(Data entries)

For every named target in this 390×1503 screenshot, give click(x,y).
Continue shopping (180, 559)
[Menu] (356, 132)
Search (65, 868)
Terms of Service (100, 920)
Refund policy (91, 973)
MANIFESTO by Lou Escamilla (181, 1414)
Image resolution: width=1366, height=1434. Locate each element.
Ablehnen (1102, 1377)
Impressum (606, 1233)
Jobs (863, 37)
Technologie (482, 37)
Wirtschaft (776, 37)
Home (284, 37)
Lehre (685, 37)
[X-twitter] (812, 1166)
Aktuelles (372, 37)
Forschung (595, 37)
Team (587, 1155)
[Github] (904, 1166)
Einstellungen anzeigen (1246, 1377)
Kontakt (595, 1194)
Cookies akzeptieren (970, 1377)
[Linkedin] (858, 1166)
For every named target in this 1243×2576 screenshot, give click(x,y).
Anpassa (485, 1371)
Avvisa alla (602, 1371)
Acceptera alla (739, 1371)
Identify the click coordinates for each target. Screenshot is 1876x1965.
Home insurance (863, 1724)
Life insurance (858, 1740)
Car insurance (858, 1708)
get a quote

PROBLEM TO WORK ON: Output exactly what runs from the line with "Aktuelles (372, 37)" to the final line above, both lines included, and nothing else.

RESPONSE TO THIS TASK:
Aktuelles (372, 37)
Forschung (595, 37)
Team (587, 1155)
[Github] (904, 1166)
Einstellungen anzeigen (1246, 1377)
Kontakt (595, 1194)
Cookies akzeptieren (970, 1377)
[Linkedin] (858, 1166)
For every named target in this 1243×2576 screenshot, give click(x,y).
Anpassa (485, 1371)
Avvisa alla (602, 1371)
Acceptera alla (739, 1371)
Identify the click coordinates for each target. Screenshot is 1876x1965.
Home insurance (863, 1724)
Life insurance (858, 1740)
Car insurance (858, 1708)
get a quote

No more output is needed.